How a passion for numbers is assisting fertility
Wednesday, 29 March 2006
A collaborative effort between the Research Centre for Reproductive Health (RCRH) and the Faculty of Engineering, Computer and Mathematical Sciences at the University of Adelaide is using mathematical modelling to uncover the complex world of egg maturation.
The RCRH embryology research group led by Associate Professor Jeremy Thompson is being aided by mathematical modelling and computer systems to predict the exact levels of nutrients needed by the maturing egg in vitro to ensure a higher success rate of embryo development. This sophisticated collaborative effort has already changed the design of some RCRH embryology laboratory practices.
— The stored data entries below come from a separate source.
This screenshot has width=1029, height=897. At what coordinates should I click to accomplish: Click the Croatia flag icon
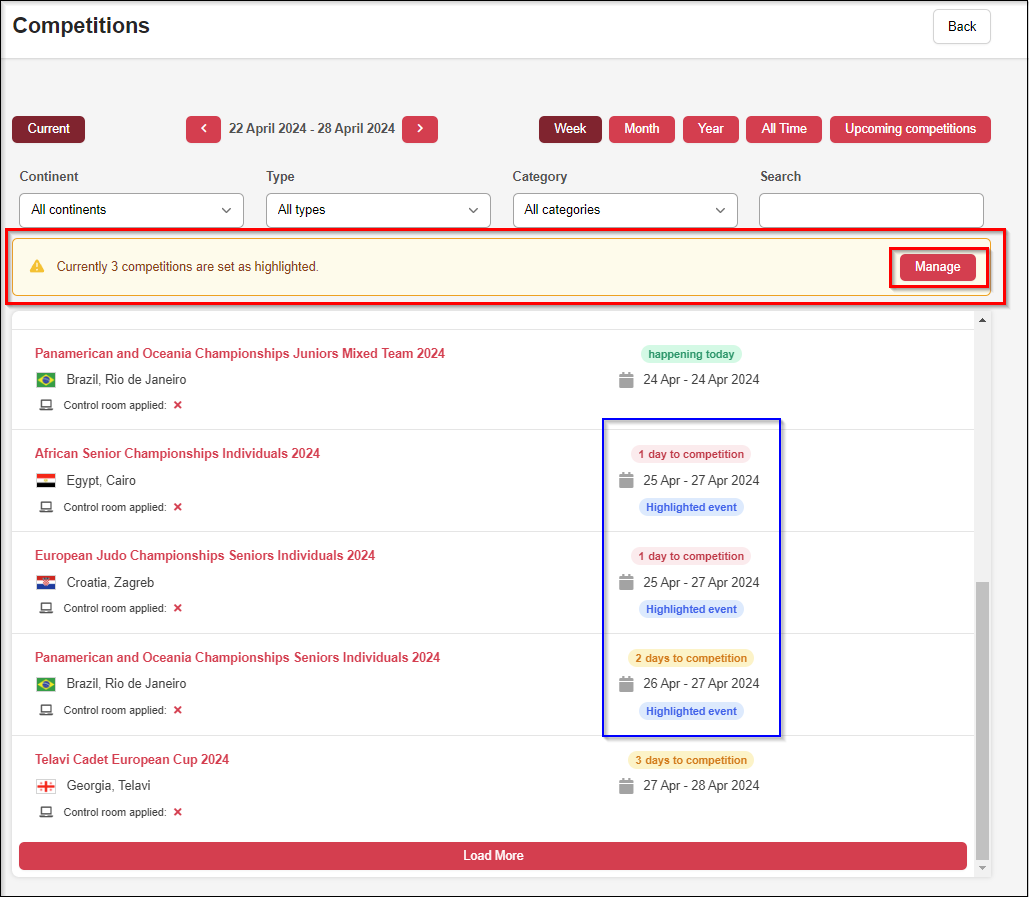(x=46, y=583)
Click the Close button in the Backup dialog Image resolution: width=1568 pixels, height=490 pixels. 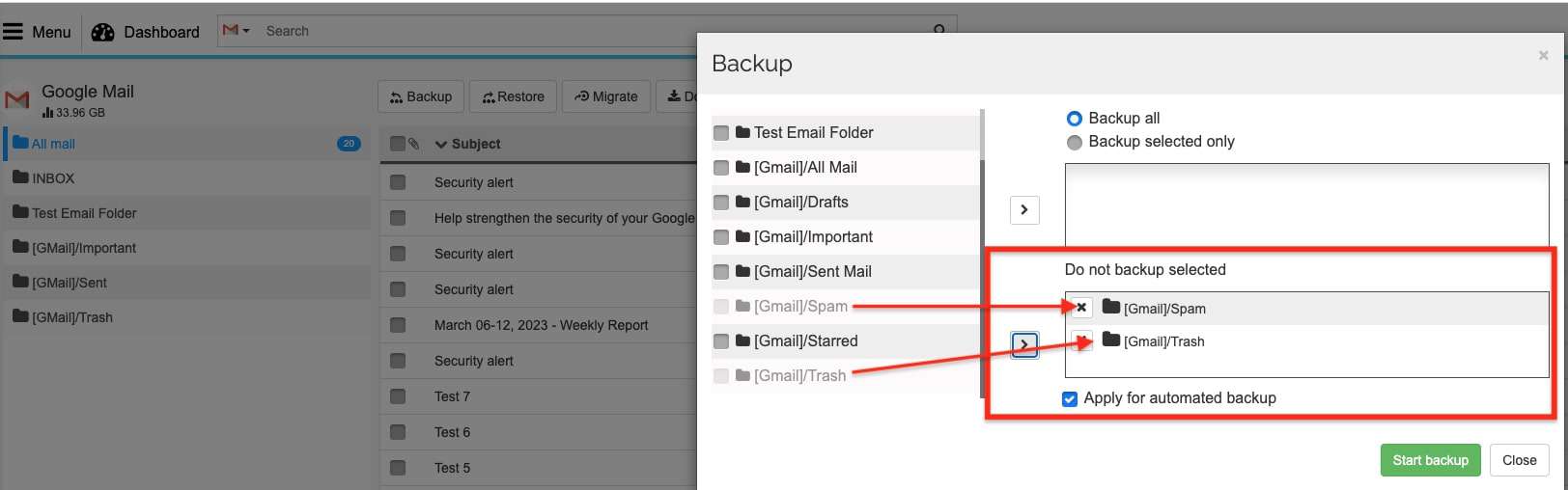(1519, 460)
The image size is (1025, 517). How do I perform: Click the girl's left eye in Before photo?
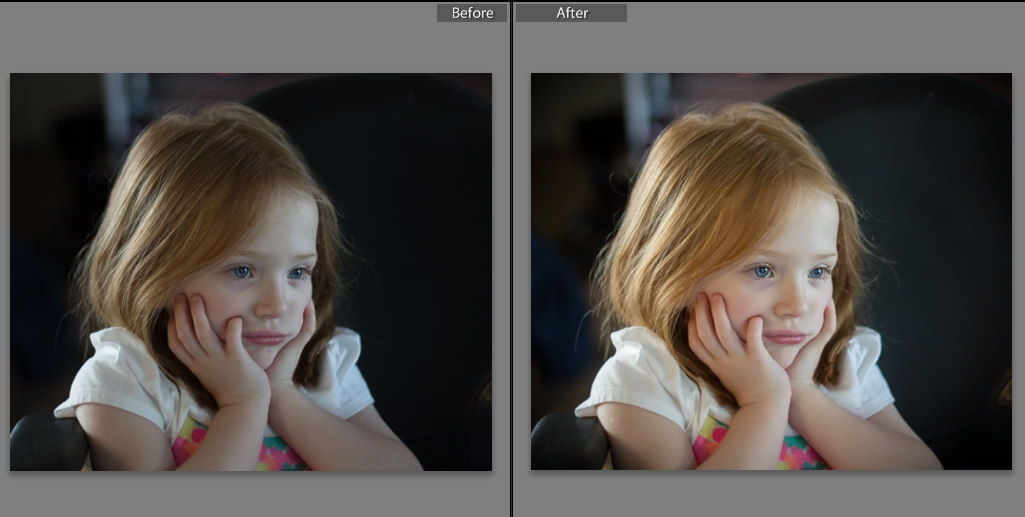pos(243,271)
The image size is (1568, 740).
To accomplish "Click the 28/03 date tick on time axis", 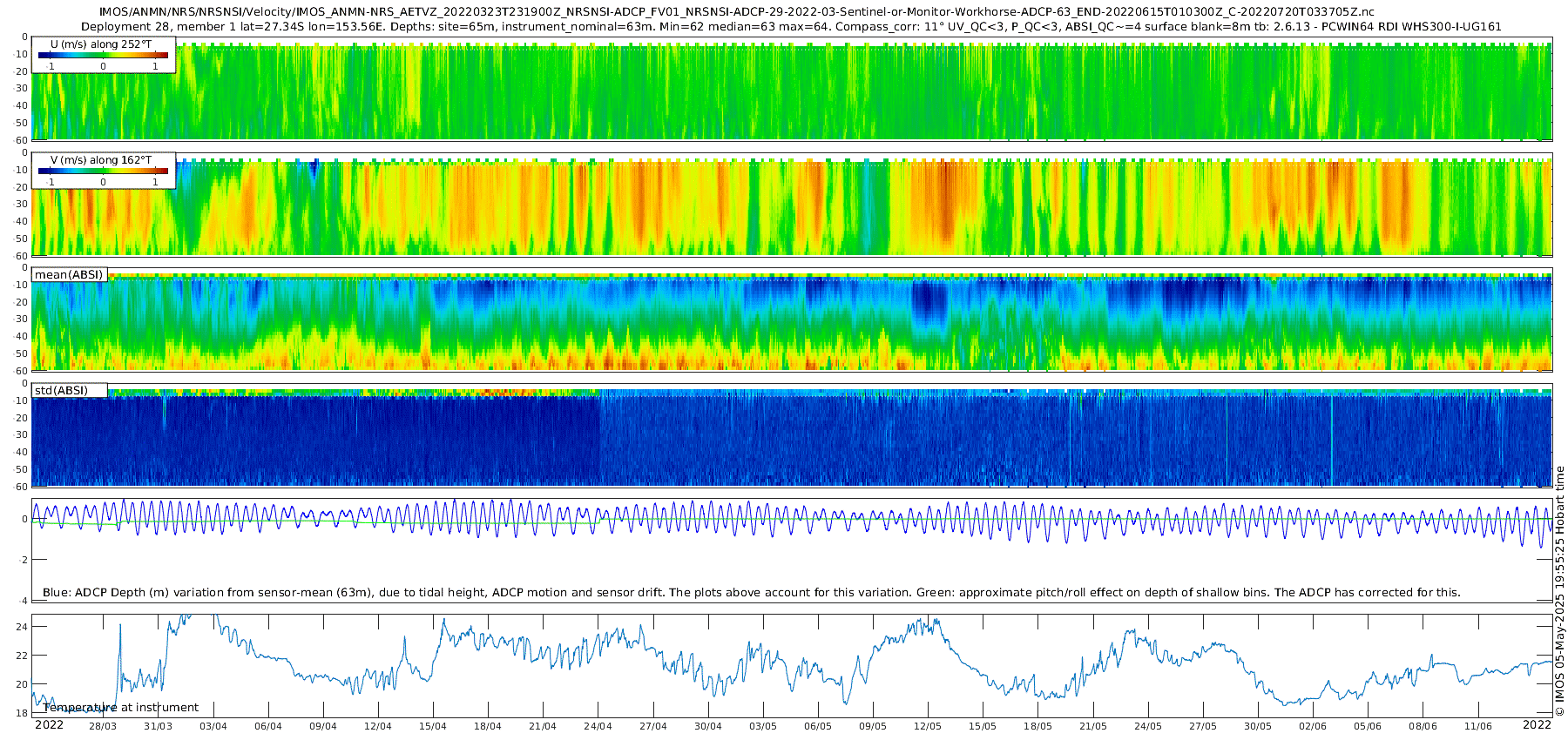I will click(x=103, y=726).
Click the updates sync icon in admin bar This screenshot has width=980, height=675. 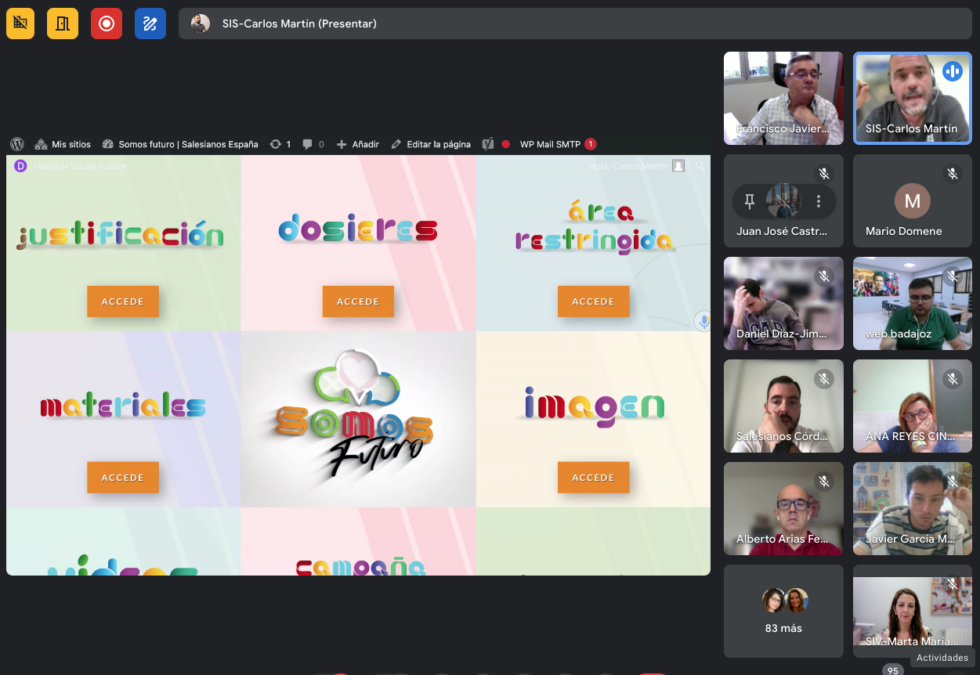point(276,144)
Alys Clark is a PhD student in the Faculty of Engineering, Computer and Mathematical Sciences who is working with RCRH researchers to recreate the precise complex nutrient formula naturally found in the fluid surrounding the maturing egg. Her PhD supervisors are Dr Yvonne Stokes and Dr Stephen Cox, both from the School of Mathematical Sciences.
To unravel the complex nutrient base Ms Clark is constructing mathematical models and solving the resulting systems of equations using computational techniques. The RCRH research team aims to recreate the delicate natural maturing egg nutrient solution and environment to ensure a higher success rate through in vitro fertilisation.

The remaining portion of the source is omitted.